The First Mention of Manufacturing on Senate, House Floors

By January 7, 2011Economy

Sen. Mark Warner (D-VA) wins the prize for being the first member of the 112th Congress to speak the word “manufacturing” on the chamber floor, mentioning it in Wednesday’s speeches praising Sen. Barbara Mikulski (D-MD) for becoming the longest-serving woman member of the Senate. From page S10 of The Congressional Record:

I have been a proud partner with her on making commonsense changes to our Nation’s immigration system. She also has been a strong advocate for Federal programs that promote manufacturing, such as the Commerce Department’s Manufacturing Extension Program and the Technology Innovation Program.

On the House side, the first mention of the word “manufacture” came Thursday in a special order speech by Rep. Steve Pearce (R-NM), who returns to the Congress after serving three terms last decade. In his remarks entitled, “Issues Facing the 112th Congress,” Pearce talked about the Gulf of Mexico oil spill:

the Obama administration implemented a moratorium, and that moratorium shut down the drilling offshore. We have 33 deepwater platforms. Those deepwater platforms cost billions to make, sometimes 15 years to manufacture them, and we have now shut them down; no economic activity at all.

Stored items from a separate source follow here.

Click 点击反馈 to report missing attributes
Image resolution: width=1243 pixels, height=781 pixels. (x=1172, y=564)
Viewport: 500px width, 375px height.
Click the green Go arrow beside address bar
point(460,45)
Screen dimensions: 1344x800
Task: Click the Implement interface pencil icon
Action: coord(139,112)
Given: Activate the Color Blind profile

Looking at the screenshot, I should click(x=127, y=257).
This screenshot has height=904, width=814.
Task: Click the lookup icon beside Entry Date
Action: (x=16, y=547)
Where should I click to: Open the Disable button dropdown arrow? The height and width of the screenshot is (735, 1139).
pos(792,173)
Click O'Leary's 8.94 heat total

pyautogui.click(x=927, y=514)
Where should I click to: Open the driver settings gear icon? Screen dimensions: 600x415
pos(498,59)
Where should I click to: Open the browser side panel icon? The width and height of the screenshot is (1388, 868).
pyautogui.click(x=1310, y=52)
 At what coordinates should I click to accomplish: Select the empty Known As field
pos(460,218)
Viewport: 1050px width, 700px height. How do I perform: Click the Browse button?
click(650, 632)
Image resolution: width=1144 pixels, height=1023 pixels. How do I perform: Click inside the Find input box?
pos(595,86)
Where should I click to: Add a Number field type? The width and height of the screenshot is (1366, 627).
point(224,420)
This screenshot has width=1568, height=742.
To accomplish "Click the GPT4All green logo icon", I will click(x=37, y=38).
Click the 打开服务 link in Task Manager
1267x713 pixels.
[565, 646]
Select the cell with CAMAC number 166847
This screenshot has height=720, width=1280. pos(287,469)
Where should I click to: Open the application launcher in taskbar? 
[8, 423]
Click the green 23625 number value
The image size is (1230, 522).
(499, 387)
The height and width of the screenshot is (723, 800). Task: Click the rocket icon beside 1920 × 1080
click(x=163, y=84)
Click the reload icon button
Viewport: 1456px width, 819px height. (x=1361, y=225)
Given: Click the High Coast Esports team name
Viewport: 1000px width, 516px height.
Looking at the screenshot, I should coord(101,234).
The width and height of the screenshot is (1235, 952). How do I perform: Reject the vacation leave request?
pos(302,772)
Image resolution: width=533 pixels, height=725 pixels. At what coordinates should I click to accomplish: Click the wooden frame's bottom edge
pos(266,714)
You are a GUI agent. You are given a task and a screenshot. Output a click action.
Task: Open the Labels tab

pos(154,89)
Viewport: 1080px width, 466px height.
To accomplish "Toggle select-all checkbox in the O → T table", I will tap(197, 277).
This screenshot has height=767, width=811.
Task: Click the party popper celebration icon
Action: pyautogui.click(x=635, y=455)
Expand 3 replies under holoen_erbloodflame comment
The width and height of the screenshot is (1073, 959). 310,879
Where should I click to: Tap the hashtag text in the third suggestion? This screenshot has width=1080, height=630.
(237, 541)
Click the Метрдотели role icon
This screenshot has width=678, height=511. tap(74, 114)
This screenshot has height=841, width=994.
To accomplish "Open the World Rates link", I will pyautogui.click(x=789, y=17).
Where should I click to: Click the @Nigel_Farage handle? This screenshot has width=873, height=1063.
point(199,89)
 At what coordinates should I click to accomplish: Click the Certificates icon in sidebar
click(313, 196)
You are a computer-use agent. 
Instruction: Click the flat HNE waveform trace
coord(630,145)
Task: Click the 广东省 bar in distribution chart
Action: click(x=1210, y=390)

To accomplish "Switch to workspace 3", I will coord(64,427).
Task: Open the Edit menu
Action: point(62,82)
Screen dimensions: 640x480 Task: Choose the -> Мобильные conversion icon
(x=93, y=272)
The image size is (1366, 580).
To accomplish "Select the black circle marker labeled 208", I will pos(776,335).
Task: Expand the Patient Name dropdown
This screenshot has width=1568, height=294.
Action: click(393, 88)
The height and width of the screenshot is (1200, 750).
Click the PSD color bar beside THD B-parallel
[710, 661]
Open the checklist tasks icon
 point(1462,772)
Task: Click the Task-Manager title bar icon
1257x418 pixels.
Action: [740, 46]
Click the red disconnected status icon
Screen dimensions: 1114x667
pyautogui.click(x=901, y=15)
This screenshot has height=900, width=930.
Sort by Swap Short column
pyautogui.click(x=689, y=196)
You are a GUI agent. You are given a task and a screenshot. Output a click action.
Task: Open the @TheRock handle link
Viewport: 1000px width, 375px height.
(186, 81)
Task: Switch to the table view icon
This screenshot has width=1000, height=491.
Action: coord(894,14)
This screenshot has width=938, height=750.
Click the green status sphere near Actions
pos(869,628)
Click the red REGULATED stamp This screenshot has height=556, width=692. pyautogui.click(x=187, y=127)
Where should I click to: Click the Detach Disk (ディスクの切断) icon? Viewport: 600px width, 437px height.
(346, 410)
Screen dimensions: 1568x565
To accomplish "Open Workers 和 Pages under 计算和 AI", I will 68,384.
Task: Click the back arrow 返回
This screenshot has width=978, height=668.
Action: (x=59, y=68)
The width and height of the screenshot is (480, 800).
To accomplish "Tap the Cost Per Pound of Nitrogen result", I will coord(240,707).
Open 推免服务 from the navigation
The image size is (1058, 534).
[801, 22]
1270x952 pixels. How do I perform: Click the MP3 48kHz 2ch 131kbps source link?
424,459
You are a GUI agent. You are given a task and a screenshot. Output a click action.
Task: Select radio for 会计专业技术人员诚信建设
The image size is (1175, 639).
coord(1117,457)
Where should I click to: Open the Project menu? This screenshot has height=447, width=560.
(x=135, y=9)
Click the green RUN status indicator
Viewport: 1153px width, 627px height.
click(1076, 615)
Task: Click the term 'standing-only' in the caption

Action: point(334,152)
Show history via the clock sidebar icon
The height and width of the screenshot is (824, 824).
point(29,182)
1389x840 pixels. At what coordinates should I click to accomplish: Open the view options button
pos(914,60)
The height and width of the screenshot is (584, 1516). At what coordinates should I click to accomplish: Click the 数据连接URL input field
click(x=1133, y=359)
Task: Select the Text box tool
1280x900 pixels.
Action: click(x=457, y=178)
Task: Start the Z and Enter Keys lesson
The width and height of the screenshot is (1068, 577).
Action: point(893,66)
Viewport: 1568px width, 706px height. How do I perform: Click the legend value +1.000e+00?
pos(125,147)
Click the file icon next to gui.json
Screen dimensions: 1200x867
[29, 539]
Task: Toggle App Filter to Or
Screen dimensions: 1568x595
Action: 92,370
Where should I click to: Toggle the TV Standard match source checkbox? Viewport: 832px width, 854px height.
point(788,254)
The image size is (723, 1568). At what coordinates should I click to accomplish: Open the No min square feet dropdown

Now, any business will tell you that they’ve got to have revenue from their investment. And so now then those deepwater rigs are beginning to steam away at about two or three knots per hour to foreign countries. Some have already gone to Africa, South America; and those jobs will never occur offshore in the U.S. again. I think that that’s an over-response from the Obama administration, and I believe that one of the things this Congress should do is pull the pendulum back to the middle.

We will not cotinue this exercise, looking for the first mention of the word “manufacturing” in other contexts. It doesn’t seem that informative as a measure of Congress’ attention to the economy and the manufacturing sector.